- Theatrical release poster
- Traditional Chinese: 為你鍾情
- Jyutping: Wai^{6} Nei^{5} Zung^{1} Cing^{4}
- Directed by: Derek Kwok
- Written by: Derek Kwok Yim Ka-yee
- Produced by: Joe Chan
- Starring: Janice Man Janice Vidal Aarif Rahman
- Cinematography: O Sing-pui Derek Wan
- Edited by: Matthew Hui
- Music by: Mark Lui Clement Fung
- Production company: Paciwood Picture
- Distributed by: Media Asia
- Release date: 2 September 2010;
- Running time: 100 minutes
- Country: Hong Kong
- Language: Cantonese

= Frozen (2010 Hong Kong film) =

2010 Hong Kong film by Derek Kwok

Frozen (為你鍾情) is a 2010 Hong Kong romance film written and directed by Derek Kwok. Starring Janice Man, Janice Vidal, and Aarif Rahman, the film revolves around a pair of high school lovers (Man and Rahman) who elope and have a daughter. The film themes on the late Hong Kong singer Leslie Cheung and includes several of his songs as soundtracks. The film was theatrically released in Hong Kong on 2 September 2010.

==Plot==
The film tells the story of Gigi and Kit who meet in high school and fall in love against her father's wishes. They elope when Gigi discovers she is pregnant with their child.
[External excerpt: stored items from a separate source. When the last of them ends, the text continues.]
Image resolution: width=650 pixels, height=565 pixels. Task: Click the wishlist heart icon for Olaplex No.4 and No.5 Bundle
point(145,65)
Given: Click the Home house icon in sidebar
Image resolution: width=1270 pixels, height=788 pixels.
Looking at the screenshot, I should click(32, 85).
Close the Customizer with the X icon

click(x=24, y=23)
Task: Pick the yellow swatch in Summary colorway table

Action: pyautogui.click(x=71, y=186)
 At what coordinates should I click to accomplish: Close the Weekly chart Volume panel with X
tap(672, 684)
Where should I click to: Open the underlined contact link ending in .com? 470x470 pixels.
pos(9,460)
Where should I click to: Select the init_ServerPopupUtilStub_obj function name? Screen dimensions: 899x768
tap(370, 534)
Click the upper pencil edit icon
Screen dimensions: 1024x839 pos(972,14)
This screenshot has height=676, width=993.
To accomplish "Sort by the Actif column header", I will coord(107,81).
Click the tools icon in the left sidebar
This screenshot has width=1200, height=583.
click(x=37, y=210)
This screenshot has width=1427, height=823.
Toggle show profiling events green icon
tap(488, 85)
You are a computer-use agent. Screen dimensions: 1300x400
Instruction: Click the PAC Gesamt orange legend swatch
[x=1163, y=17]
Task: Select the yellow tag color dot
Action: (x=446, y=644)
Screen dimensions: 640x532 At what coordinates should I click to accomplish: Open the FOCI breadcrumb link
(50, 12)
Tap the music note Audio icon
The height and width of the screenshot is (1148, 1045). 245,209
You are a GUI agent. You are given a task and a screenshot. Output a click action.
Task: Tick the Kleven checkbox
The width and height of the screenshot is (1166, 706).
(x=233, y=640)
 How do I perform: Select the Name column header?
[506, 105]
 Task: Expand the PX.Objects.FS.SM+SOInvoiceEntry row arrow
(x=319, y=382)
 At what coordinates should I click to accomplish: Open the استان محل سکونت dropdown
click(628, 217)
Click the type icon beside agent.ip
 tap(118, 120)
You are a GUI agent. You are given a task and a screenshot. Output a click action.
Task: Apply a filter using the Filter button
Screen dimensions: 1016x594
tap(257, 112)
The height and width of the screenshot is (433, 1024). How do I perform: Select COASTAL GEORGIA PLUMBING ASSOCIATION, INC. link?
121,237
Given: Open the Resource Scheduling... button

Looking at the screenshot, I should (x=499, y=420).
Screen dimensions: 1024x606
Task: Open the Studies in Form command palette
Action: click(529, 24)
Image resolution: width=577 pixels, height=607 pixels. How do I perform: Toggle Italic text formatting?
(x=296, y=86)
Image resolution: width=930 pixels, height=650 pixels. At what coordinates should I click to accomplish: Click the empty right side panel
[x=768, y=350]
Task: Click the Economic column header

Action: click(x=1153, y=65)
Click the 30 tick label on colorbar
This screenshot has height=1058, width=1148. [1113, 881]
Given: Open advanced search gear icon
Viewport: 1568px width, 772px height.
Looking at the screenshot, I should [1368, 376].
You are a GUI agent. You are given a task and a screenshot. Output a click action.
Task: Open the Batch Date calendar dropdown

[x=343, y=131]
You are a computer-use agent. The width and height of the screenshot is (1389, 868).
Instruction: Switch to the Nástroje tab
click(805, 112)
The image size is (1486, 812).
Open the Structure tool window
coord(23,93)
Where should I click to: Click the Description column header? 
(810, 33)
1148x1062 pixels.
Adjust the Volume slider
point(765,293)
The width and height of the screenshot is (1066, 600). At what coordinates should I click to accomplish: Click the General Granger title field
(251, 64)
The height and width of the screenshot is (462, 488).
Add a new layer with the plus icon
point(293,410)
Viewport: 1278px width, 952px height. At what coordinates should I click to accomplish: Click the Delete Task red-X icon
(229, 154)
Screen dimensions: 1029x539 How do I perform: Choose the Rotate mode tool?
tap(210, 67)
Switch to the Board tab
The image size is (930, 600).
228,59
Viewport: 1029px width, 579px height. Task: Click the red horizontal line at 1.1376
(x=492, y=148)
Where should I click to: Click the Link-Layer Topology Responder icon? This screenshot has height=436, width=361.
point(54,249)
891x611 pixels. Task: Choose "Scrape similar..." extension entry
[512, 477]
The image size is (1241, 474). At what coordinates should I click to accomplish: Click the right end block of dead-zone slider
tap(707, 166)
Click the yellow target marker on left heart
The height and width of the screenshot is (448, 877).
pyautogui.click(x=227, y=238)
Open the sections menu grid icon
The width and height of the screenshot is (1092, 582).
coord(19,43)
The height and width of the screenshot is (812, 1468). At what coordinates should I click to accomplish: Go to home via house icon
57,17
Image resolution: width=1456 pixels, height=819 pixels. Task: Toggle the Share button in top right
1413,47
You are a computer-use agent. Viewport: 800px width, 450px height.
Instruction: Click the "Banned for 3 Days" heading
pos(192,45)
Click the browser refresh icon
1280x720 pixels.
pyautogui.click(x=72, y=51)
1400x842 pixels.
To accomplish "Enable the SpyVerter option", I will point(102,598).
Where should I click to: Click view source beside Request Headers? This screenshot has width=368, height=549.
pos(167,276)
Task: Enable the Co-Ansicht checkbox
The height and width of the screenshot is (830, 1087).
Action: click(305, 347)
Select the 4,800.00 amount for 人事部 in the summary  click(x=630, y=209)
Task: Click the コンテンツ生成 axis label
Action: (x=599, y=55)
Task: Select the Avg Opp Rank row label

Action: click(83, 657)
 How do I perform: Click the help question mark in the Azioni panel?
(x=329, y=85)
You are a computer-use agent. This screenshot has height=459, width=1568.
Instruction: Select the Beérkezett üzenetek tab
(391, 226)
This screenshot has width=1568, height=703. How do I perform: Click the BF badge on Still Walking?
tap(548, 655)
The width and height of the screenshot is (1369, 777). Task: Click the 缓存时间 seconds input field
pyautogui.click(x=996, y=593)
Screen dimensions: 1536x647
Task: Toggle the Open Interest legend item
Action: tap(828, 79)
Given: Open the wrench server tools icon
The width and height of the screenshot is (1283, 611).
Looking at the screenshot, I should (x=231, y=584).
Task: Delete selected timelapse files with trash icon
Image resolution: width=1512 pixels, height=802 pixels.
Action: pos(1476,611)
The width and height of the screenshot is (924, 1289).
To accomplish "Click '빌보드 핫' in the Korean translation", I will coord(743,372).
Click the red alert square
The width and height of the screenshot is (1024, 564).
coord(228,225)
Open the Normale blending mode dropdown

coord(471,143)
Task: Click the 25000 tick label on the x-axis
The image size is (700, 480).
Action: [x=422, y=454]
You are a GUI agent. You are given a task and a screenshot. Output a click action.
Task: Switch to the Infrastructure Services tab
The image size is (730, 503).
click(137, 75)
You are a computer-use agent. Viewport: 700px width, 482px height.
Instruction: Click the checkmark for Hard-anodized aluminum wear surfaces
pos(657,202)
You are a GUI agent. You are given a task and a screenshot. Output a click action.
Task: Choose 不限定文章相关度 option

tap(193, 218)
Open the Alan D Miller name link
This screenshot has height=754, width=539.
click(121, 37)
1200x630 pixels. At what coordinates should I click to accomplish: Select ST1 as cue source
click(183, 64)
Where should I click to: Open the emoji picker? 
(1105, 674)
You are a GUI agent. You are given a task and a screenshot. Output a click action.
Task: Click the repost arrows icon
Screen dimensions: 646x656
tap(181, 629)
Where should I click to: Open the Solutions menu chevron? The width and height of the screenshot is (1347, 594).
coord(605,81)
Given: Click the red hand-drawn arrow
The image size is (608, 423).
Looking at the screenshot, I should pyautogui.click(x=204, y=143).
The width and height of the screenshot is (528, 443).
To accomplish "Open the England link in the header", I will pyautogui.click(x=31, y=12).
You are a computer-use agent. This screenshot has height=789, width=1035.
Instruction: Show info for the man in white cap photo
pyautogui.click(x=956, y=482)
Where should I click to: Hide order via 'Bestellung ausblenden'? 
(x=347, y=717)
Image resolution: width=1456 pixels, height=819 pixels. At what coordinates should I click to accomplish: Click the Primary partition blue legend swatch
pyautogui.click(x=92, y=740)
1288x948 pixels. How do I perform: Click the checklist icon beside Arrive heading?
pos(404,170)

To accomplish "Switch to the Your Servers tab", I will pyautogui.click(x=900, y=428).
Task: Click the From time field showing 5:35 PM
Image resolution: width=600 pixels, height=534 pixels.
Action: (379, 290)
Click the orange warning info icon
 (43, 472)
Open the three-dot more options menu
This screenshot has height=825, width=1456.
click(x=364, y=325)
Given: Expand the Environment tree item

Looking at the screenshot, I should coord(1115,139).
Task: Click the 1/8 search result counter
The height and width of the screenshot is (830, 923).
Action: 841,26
However, their lives change when Gigi gets into a car accident and gives birth to their daughter.

==Cast==
- Janice Man as Gigi, Wing's mother and Kit's girlfriend who is comatose for 20 years following the accident on the day her daughter was born
- Janice Vidal as Wing, daughter of Gigi and Kit who is raised by her grandfather after her mother fell into a coma
- Aarif Rahman as Kit, boyfriend of Gigi and Wing's father who falls in love with Gigi and impregnates her with his child
  - Leon Lai makes a cameo appearance as the older version of Kit
- Wilfred Lau as Leslie
- Alfred Cheung as Yin, Wing's step-father
- Ti Lung as Gigi's father and a scientist
- Siu Yam-yam as Kit's mother

== Production ==
Director Derek Kwok set the film in the 1980s, inspired by the era in which he grew up. The opening scene featured Leslie Cheung's final concert Final Encounter and several of Cheung's songs were included in the film, including "For Your Heart Only", "Monica", and "Craziness", in order to "recreate the cassette-tape era". Aarif Rahman was cast in the film before winning the Hong Kong Film Award for Best New Performer for Echoes of the Rainbow (2010), and the film's investor, Leon Lai, made a cameo appearance.

== Release ==
The film had its premiere at Tsim Sha Tsui, Hong Kong, on 30 August 2010, and received a theatrical release on 2 September 2010. It was also screened at the 4th Chungmuro International Film Festival in the same month.

== Reception ==
Cecilia Wong of the Hong Kong Film Critics Society wrote that Frozen carries a "more distinctive significance" than other coming-of-age films because it "connects actors from the older, middle, and younger generations" and "engages not only with the contemporary era but also with the 1980s", serving more as "a reflection of director Derek Kwok's personal nostalgia than as an element that resonates with that generation of viewers". Ellis Yip of AV Magazine praised the cameo appearance of Leon Lai as "full of surprises", particularly his "energetic Michael Jackson-style dance performance" and his cover of "Monica" by Leslie Cheung, but criticized the film's excessive branding of Lai's appearance, arguing that Lai "did not deliver a particularly remarkable performance and was not a legendary actor who warranted such extravagant publicity".